Characterization and identification of cytochrome P450 monooxygenases involved in insecticide detoxification in Aedes albopictus mosquito larvae

The Asian tiger mosquito, Aedes albopictus (Skuse), is an important vector of dengue fever viruses as well as a potential vector for eastern equine encephalitis and West Nile viruses. Insecticide resistance due to detoxification catalyzed by cytochrome P450 monooxygenases (P450s) continues to be a major problem in mosquito control. These enzymes are often induced by xenobiotics found in the habitats of the mosquito larvae, resulting in increased detoxification rates. The effects of xenobiotics such as pesticides and tire-leachate compounds on insecticide toxicity and P450 expression in the larvae were examined.;Larvae pre-exposed to pesticides or tire-leachate compounds had significantly increased tolerance to the insecticide carbaryl.
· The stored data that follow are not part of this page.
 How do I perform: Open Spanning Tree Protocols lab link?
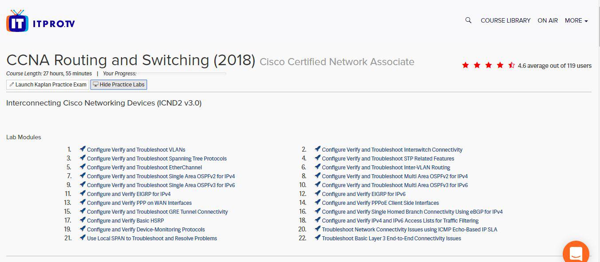click(157, 158)
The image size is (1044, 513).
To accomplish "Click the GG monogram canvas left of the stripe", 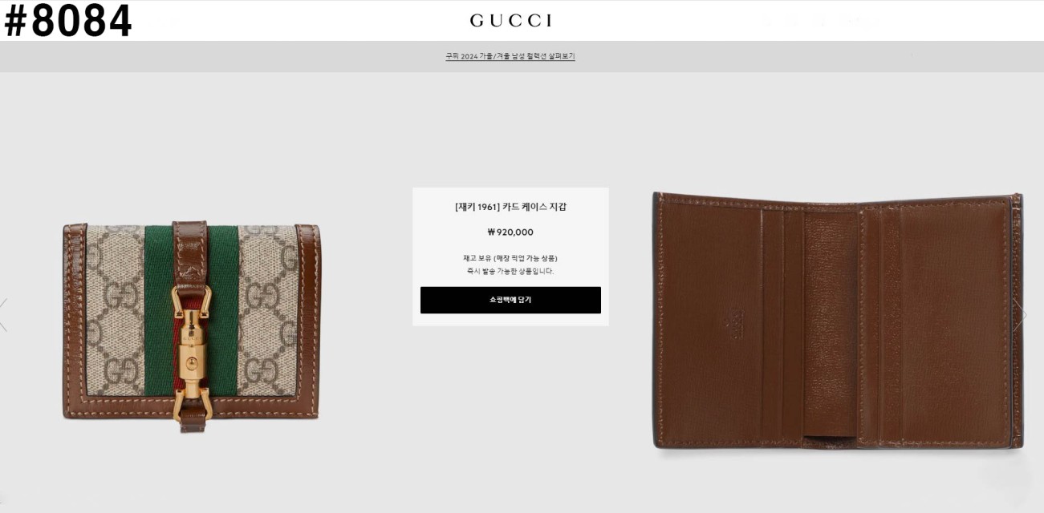I will point(116,311).
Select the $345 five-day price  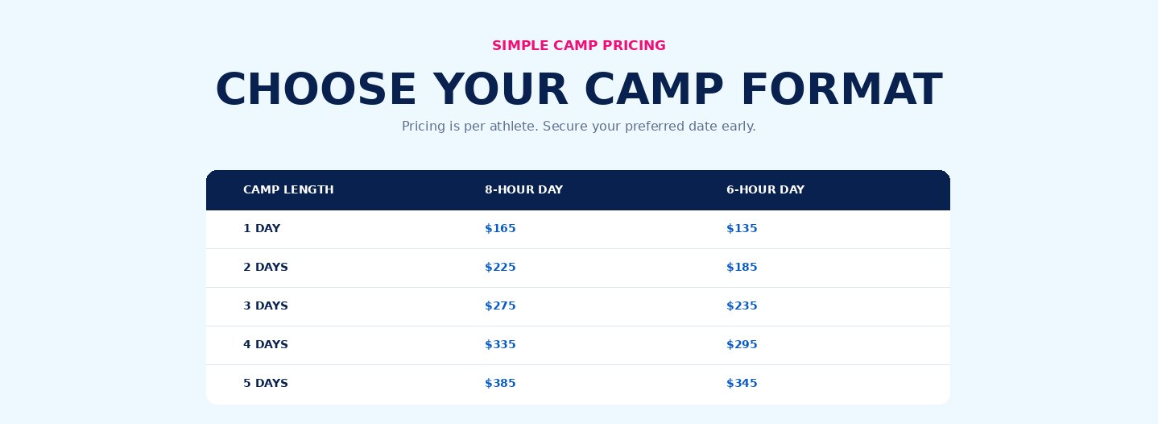[742, 384]

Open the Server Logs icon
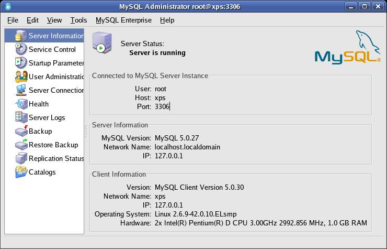pos(21,117)

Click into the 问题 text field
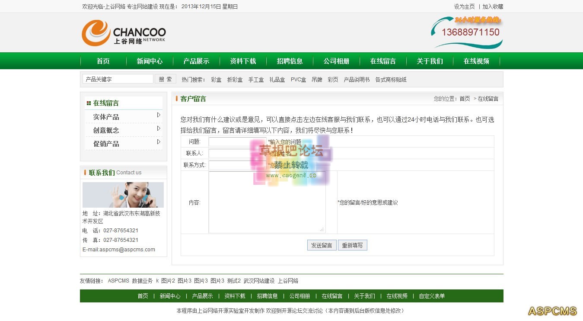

Pretreatment of the larvae with pentachlorophenol (PCP) or benzothiazole (BZT) almost eliminated the in vivo toxicity of carbaryl. Exposure to BZT also decreased the toxicity of rotenone and temephos up to five-fold compared to controls. A P450 inhibitor, piperonyl butoxide, reversed these in vivo effects, suggesting that P450s were involved. Microsomes from larvae treated with PCP or BZT had significantly increased catalytic activities in vitro when measured in incubations with three known P450 substrates. This was consistent with sharply increased intensity of at least four SDS-PAGE bands of microsomal proteins with molecular weights in the same range as P450s.;A microsomal protein (approximately 58 kD) from BZT-treated larvae was selected, trypsin-digested, and analyzed by mass spectrometry. Peptide mapping of the resulting tryptic digest by comparing it to a protein mass database identified the protein as a P450 possibly of the CYP4 family. Internal amino acid sequences of two HPLC-fractionated peptide fragments of the protein also had similarities with P450s of the CYP4 family. This indicates that the microsomal protein induced by BZT is a CYP4 P450.;This study provides important evidence that compounds present in the natural habitats of the mosquito larvae can induce P450s, which detoxify insecticides and thus cause insecticide tolerance. These findings will enable us to generate a molecular probe for P450-encoding genes in the mosquito. This probe will be used to monitor tolerance to insecticides detoxified by P450s in small samples from wild mosquito populations.